Quelques pages plus loin, un petit ajout "de rappel" se manifeste plus modestement sous la forme d'une rapide glose énonciative et vient confirmer le caractère stratégique de cet effort. Alors que, cette fois, le texte semble jouer à plein le jeu romanesque, voici qu'une courte relative est à son tour traitée en ajout: "Au milieu des secrets désastres de son coeur, pendant qu'il cherchait une femme  par laquelle il pût être compris, recherche qui, pour le dire en passant  (c'est moi qui souligne) est la grande folie amoureuse de notre époque ..." . On remarquera la similitude d'effet avec le cas précédent: ce "pour le dire en passant" semble en effet renvoyer l'affirmation visée au rayon du superflu, en tout cas de l'accessoire. Et c'est bien ce qu'un élève mal avisé supprimerait avec soulagement dans une contraction de texte.

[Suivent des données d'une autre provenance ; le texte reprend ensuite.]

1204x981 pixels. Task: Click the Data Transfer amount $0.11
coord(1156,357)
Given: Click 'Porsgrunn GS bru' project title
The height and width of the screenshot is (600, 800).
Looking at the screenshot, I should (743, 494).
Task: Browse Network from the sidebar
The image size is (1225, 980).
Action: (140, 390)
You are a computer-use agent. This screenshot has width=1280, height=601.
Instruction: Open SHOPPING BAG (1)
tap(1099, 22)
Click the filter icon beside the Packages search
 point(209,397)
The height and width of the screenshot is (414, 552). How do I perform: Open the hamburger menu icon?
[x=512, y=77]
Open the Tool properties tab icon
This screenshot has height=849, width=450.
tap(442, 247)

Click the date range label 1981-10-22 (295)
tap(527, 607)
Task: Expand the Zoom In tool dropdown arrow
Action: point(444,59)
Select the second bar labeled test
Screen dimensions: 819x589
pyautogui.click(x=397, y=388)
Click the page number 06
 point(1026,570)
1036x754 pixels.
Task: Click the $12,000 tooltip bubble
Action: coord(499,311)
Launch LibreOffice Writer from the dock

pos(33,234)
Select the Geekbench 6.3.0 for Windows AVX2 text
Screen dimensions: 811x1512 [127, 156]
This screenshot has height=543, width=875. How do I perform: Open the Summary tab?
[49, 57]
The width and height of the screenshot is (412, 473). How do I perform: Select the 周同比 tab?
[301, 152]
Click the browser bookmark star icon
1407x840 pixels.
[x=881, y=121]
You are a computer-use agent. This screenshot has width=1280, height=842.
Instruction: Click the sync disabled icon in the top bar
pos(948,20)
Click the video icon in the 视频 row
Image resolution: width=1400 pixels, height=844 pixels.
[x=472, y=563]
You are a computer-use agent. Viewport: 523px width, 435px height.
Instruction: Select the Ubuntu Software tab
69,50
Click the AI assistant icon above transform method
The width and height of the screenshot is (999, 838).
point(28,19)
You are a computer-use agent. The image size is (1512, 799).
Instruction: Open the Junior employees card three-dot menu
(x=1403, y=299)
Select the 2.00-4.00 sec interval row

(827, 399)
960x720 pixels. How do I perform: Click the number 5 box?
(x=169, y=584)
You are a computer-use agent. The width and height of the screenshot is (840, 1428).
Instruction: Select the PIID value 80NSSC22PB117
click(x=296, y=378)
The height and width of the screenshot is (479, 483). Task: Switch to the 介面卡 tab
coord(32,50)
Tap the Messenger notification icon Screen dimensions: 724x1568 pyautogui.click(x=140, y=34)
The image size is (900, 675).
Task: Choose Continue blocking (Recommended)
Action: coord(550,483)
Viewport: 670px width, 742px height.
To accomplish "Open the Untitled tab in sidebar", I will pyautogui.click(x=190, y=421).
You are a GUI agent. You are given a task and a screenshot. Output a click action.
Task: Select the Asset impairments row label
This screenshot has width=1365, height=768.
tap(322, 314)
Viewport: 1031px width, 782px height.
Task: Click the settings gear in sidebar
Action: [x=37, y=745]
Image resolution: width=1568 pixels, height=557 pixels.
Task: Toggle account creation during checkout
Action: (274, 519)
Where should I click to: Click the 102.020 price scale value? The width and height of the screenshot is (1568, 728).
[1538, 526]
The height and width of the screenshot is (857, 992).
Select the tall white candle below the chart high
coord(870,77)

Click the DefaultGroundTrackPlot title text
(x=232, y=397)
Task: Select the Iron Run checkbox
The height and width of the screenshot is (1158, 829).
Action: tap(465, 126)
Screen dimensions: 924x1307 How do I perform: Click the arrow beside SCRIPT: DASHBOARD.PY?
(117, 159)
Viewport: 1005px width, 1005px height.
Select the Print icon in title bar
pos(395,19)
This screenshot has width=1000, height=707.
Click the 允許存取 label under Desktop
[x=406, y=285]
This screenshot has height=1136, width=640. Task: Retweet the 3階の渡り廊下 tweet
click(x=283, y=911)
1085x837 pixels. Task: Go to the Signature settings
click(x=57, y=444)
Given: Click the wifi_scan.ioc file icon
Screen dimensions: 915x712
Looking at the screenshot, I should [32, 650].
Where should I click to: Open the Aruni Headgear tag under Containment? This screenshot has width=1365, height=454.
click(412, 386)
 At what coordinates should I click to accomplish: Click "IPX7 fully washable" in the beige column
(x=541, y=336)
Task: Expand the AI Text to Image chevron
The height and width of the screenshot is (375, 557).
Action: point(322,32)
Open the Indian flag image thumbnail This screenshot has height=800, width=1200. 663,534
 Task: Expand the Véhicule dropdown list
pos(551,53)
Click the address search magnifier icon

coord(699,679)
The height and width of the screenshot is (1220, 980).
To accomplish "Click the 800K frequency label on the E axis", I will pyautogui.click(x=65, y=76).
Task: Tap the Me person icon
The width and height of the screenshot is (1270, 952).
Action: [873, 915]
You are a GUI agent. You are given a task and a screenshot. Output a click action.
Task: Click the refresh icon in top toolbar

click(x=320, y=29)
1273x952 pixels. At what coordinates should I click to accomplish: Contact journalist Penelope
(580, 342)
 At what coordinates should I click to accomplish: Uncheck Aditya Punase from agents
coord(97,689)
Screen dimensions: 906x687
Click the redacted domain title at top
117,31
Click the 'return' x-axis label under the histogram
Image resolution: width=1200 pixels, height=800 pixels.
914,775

Mais c'est évidemment ce que l'"homme d'étude et de pensée" retiendra comme essentiel, comme ce qui seul justifie qu'un romancier prenne la peine de raconter une histoire, de s'occuper de personnages individuels et imaginaires. Cette folie amoureuse-là, fleur du mal de Paris, c'est ce que ne saurait atteindre l'analyste, l'observateur ou l'historien, encore moins le romancier conventionnel; et c'est pourtant elle qui prépare le terrain à ce que se donnera pour objet, un siècle plus tard, la "nouvelle histoire".

Reste à se demander en quoi l'habillage en ajout est opératoire, quelle part il a dans la production de l'effet. Désigner le début de ce texte, ainsi que la remarque qui creuse le sens comme à la fois superflus et essentiels, aux yeux du moins du "petit nombre d'amateurs" qui compte, c'est prendre acte du fait que ce qui les fait apparaître déplacés c'est l'infirmité de la structure discursive où ils font tache. C'est entraîner le lecteur à renverser l'ordre des valeurs, à mesurer l'indigence de son attente, à critiquer le rôle qu'on lui assigne de coutume, voire la complaisance avec laquelle il était prêt à s'y soumettre.  Ainsi ce détour rusé, qui feint d'obtempérer aux impératifs du discours et des genres en demandant à être "excusé", fait plus que conquérir droit de cité à ce qui semblait digressif ou accessoire: il lui donne, en critiquant l'ordre qui l'exclut, la place royale et installe du même coup la légitimité d'une optique nouvelle et productive. Nous retrouverons plus loin, chez Victor Hugo, ce même souci d'un "appareil optique" nouveau.